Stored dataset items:
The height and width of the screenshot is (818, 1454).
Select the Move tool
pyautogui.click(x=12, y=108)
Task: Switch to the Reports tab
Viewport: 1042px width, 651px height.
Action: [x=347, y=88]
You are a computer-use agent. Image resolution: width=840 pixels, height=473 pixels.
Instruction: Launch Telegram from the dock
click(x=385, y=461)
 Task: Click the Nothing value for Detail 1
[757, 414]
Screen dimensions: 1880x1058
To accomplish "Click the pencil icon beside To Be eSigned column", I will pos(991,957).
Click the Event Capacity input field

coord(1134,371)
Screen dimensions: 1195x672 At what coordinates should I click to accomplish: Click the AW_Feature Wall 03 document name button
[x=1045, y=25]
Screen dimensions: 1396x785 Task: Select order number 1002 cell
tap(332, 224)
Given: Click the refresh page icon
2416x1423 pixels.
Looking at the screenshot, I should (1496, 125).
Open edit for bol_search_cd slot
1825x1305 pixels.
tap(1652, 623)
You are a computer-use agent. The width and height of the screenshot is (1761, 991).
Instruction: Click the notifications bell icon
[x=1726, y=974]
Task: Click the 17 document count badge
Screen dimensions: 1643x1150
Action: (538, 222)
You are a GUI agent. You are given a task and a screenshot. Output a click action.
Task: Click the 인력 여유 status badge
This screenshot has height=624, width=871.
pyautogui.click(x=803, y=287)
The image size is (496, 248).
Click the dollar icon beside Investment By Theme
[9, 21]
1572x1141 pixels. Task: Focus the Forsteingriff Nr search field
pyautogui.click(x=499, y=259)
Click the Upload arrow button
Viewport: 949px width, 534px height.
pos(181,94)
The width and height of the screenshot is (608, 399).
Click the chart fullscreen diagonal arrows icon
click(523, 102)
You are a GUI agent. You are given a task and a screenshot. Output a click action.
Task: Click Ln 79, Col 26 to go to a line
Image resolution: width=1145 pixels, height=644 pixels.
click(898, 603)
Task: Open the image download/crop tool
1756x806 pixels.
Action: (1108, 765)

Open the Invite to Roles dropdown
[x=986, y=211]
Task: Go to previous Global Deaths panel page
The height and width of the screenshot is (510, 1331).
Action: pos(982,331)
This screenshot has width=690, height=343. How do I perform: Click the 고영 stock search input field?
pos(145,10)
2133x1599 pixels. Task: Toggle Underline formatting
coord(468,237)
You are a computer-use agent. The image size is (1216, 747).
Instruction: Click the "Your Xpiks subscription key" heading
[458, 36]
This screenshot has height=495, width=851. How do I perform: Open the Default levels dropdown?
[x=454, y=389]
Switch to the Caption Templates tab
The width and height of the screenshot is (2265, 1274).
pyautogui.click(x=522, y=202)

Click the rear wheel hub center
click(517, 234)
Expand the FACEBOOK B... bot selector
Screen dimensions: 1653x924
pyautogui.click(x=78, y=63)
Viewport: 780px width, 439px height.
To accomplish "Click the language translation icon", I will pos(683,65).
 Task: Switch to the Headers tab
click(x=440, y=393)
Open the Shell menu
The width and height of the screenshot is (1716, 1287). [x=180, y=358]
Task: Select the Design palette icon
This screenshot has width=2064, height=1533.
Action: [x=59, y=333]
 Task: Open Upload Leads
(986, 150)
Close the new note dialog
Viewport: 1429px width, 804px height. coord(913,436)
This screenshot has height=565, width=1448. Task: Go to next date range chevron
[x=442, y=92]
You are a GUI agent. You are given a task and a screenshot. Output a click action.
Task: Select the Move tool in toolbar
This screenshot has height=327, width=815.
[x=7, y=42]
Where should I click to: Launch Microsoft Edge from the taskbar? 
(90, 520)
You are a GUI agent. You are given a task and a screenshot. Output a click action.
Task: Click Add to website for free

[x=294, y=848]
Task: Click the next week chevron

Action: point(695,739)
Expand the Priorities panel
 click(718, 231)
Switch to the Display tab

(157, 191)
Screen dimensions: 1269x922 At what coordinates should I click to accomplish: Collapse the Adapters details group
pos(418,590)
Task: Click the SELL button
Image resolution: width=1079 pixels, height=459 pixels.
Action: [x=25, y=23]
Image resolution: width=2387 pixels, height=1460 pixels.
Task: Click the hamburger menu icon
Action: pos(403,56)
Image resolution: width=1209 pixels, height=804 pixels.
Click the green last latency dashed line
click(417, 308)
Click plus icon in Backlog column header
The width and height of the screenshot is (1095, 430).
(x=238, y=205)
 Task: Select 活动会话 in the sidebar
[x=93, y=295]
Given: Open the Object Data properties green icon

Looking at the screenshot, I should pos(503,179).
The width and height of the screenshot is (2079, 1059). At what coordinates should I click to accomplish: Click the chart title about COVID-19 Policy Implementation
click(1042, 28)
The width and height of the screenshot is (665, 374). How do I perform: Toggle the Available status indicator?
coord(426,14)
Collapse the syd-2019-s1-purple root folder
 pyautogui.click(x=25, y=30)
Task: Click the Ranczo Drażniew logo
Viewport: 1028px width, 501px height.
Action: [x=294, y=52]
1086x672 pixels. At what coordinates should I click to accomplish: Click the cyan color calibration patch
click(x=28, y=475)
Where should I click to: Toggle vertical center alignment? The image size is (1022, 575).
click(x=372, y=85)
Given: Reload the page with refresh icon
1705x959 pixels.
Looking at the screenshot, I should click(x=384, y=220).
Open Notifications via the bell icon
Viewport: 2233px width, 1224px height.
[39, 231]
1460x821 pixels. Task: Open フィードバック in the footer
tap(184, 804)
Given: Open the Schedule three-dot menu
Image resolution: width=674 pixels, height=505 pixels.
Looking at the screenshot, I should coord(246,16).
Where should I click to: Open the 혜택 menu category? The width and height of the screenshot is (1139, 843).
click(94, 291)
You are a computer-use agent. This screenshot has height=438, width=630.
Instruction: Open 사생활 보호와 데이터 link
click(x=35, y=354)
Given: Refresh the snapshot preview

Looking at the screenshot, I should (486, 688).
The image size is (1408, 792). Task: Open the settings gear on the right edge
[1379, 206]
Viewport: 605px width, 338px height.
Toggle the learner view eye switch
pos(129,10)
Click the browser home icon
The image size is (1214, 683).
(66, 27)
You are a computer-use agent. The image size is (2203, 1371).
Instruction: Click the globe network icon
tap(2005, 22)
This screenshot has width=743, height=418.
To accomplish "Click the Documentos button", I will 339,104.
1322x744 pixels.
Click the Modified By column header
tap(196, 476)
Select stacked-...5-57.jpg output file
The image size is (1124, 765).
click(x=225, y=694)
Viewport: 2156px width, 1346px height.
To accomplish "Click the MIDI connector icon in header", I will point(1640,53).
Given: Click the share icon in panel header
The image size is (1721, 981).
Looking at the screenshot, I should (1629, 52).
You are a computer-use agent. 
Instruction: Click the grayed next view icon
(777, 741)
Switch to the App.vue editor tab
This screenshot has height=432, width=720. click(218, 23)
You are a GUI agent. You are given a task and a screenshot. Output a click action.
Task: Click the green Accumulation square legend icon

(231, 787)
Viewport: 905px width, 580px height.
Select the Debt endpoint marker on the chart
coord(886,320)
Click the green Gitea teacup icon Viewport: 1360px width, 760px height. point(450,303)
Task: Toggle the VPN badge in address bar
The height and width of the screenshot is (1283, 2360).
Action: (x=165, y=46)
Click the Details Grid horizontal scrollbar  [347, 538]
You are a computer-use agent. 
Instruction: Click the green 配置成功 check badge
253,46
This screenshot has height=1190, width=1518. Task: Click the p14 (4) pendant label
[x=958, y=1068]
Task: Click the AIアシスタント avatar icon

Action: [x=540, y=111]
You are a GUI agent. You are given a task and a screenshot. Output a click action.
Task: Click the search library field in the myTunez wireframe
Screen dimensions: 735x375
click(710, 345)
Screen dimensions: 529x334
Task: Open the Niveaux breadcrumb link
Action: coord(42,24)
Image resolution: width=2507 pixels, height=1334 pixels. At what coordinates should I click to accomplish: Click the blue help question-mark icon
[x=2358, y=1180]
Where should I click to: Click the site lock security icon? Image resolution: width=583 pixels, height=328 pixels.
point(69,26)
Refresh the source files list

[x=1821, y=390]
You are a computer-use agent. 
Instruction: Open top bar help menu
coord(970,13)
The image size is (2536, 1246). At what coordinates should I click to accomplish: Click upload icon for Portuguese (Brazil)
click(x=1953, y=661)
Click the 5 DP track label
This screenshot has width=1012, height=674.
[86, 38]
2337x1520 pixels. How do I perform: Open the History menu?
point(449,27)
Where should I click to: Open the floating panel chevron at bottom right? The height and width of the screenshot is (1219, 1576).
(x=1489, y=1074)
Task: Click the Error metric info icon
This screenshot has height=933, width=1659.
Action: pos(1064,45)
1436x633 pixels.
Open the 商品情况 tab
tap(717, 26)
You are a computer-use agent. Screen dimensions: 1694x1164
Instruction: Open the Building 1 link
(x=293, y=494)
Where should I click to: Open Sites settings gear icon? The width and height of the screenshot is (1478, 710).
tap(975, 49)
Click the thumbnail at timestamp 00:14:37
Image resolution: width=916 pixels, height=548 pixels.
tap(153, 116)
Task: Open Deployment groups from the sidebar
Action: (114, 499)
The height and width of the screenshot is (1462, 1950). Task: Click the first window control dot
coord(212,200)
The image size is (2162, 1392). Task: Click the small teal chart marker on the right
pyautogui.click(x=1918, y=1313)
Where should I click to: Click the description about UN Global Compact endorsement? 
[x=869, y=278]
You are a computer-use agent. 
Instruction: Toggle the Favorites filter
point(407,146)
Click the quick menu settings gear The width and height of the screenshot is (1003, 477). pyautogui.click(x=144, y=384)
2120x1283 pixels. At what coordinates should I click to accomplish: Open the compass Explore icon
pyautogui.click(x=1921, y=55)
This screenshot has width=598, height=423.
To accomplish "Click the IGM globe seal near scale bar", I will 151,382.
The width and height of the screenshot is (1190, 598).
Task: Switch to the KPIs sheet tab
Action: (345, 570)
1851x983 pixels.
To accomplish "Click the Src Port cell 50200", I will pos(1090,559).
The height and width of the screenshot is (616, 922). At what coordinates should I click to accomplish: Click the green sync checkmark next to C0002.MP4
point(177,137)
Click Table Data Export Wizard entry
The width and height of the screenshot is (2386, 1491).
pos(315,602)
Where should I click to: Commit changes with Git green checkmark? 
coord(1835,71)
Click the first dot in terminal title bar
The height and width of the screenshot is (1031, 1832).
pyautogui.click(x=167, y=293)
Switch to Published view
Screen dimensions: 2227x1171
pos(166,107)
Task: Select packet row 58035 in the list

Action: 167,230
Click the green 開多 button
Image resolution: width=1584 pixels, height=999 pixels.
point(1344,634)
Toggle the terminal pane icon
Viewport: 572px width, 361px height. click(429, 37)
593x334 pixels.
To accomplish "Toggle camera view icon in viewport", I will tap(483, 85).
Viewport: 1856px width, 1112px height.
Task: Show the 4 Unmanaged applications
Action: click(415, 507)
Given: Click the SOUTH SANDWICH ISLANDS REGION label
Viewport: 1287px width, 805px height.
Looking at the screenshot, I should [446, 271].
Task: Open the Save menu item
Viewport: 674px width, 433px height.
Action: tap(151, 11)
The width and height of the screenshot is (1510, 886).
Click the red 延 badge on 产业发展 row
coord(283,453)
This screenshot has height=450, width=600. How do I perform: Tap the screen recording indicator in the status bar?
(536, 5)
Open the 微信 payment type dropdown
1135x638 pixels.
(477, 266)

» **Work instruction**: Report every line above that has the string "page" in it.

» **Exercise response**:
Given: Click the refresh page icon
Task: Go to previous Global Deaths panel page
Given: Reload the page with refresh icon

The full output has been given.